The music contained in this album belongs to two different eras, simultaneously. Or rather, the notes that we hear in these 7 pieces could symbolically be considered as if written with four hands. Two hands belong to the late Henry Purcell, one of the leading figures of the 17th-century Baroque, considered the greatest English classical composer. On the other side are obviously the large hands of Michael Nyman, who grasp Purcell's corpse, shake it, Nyman shouts "wake up" at him, and Purcell indeed seems to wake up, observe the music of the '900 with attention, and then suggest to Nyman how to rewrite some of his brilliant Baroque pages, with the "consciousness of the after". This, after all, had already happened when the music for the funeral of Queen Mary was exhumed and used for the opening of Kubrick's "A Clockwork Orange."

The result of all this is something inexplicably new and has always sounded to me as Nyman's definitive work, it's not just the soundtrack of a beautiful film by Peter Greenaway ("The Draughtsman's Contract" released in 1982, perhaps his best film), it is truly an album unto itself consisting of austere and sudden arias, essential but not minimalist, repetitive but not serial. Although, in fact, the background of the English composer comes from the avant-garde instances of composers like Steve Reich, Philip Glass, and Terry Riley, here the result is simply music, stripped of the conceptual component typical of minimalism, perhaps a very personal declaration of love towards Purcell and his architectures with perfect harmonic mechanisms, but with a new imaginative power, given by the strong-tinted timbres of the Michael Nyman Band and the pressing flow of the music, which seems to flee from itself, from its closed schemes, to return always, and again flee, and again return.

**MATERIAL SUPPLIED**.
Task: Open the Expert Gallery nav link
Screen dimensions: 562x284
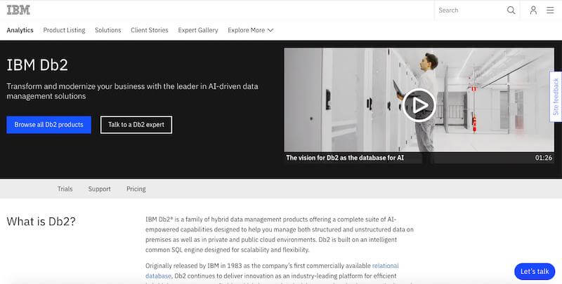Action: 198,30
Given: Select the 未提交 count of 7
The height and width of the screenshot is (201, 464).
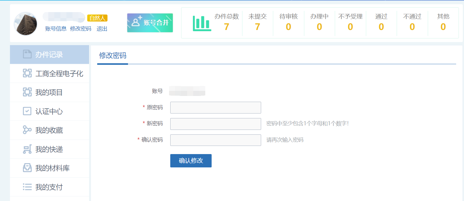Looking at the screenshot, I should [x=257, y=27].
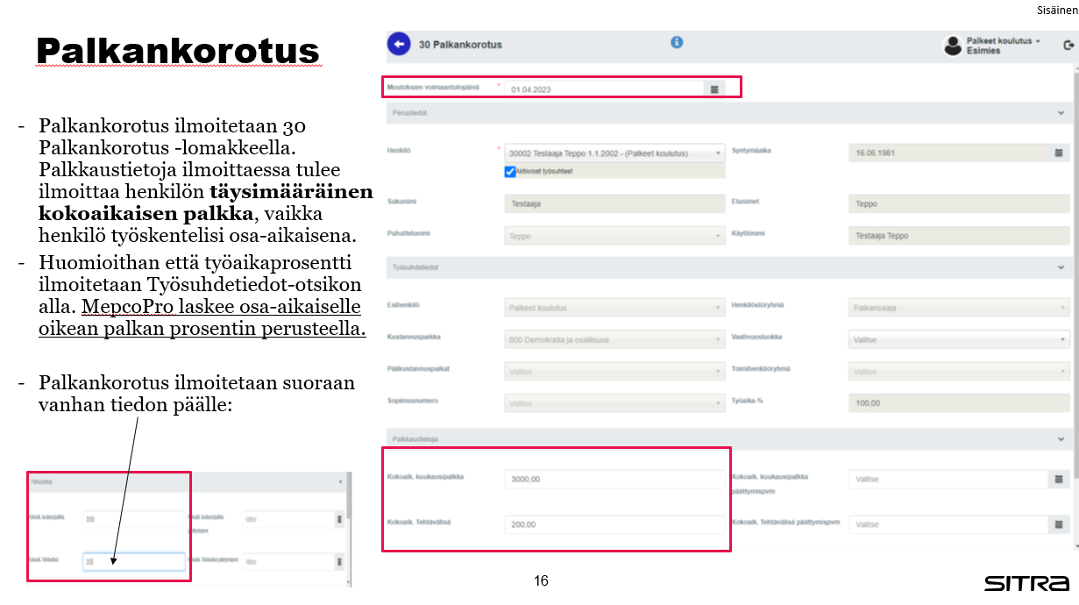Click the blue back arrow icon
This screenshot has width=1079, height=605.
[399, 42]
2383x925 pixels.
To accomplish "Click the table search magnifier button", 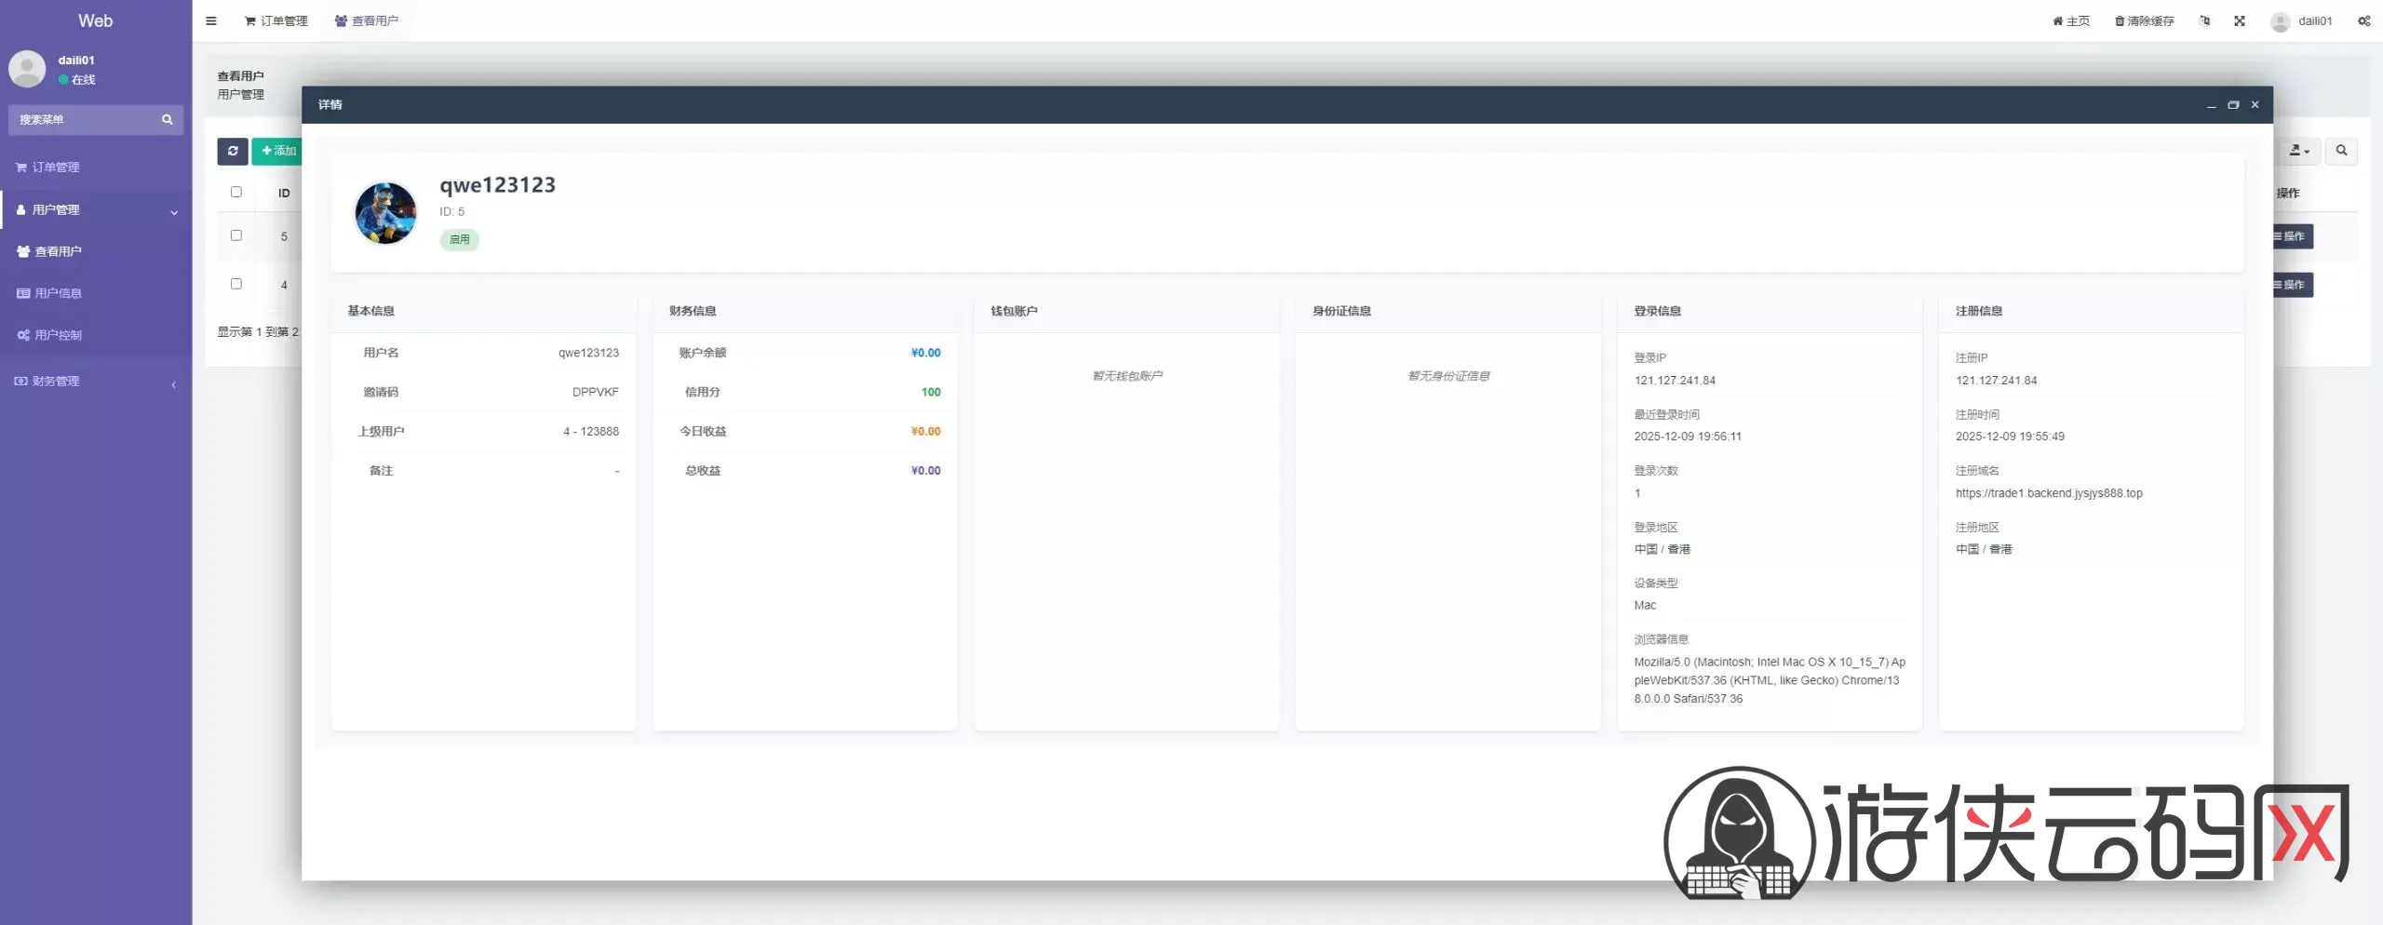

**PROBLEM DETAILS**.
According to the album review, which Peter Greenaway film is the album the soundtrack for, and in what year was that film released?

**COMPLETE OUTPUT**.
"The Draughtsman's Contract," released in 1982.